Nuclear and Smokestacks
Cameron plans to replace a generation of aging nuclear power plants with new reactors and expanding renewable energy forms to meet the goals. He's also providing incentives to spur offshore wind power, renewable heat tapped from underground sources and plants that siphon off CO2 from factory smokestacks and store the emissions underground.
"There is a risk that moving too far ahead of the pack could leave energy- and carbon-intensive industry in the U.K. at a disadvantage," said Richard Gledhill, global head of climate change at PricewaterhouseCoopers LLP. ''Making the targets conditional on comparable efforts by other EU member states will address some of industry's concerns."

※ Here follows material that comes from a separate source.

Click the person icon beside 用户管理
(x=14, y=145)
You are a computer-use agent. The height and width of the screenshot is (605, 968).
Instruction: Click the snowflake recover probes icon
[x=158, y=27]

Huhne said the ''ambitious but achievable'' targets will be reviewed in 2014 to make sure they are in line with those of fellow EU members. He declined to rule out buying international carbon credits to offset part of the emission cuts, a key recommendation made by the government adviser, the Committee on Climate Change.
'Enormous Uncertainties'
''We intend to meet all of our reductions from our domestic activity,'' Huhne told lawmakers in Parliament last night. ''It would not be sensible given the enormous uncertainties of making projections in advance for us to rule out using offsets. The reality is we're dealing with a period that is very far off. It's sensible we retain a measure of flexibility.''
The opposition Labour Party's spokeswoman on energy and climate change, Meg Hillier, said she welcomed the announcement and that there's a consensus across parties about the scale of the cuts. Green Party leader Caroline Lucas also welcomed the carbon budget, while saying the deal is ''seriously flawed" because of the decision not to rule out offsets.
"Allowing the use of trading mechanisms such as offsetting essentially means outsourcing our emission reduction responsibilities to other countries, thereby weakening the drive to achieve more green technologies and industries, with all the jobs those can bring, here in the U.K.," Lucas said.
British Law
Britain was the first country to enshrine in law commitments to cut pollution by 2050. The cuts will come as the Conservative-led coalition is paring state-run services to eliminate a budget deficit by 2015, the deadline for the next election.
"This is a bad decision for manufacturing," Terry Scuoler, chief executive of EEF, the Manufacturers' Association, said in an e-mailed statement. "The government must move quickly to address the competitiveness concerns faced across manufacturing as well as energy-intensive industries."
The Climate Change Act that took effect in 2008 requires the nation to cut its fossil-fuel emissions 34 percent from 1990 levels by 2020 and 80 percent by the middle of this century.
Yesterday's carbon budget — which translates to 390 million tons a year during the mid-2020s, follows earlier reductions set for the years 2008-2012, 2013-2017 and 2018-2022. All are measured against the 780 million tons of greenhouse gas pollution the U.K. emitted in 1990, the base year for the emissions-limiting Kyoto Protocol Treaty.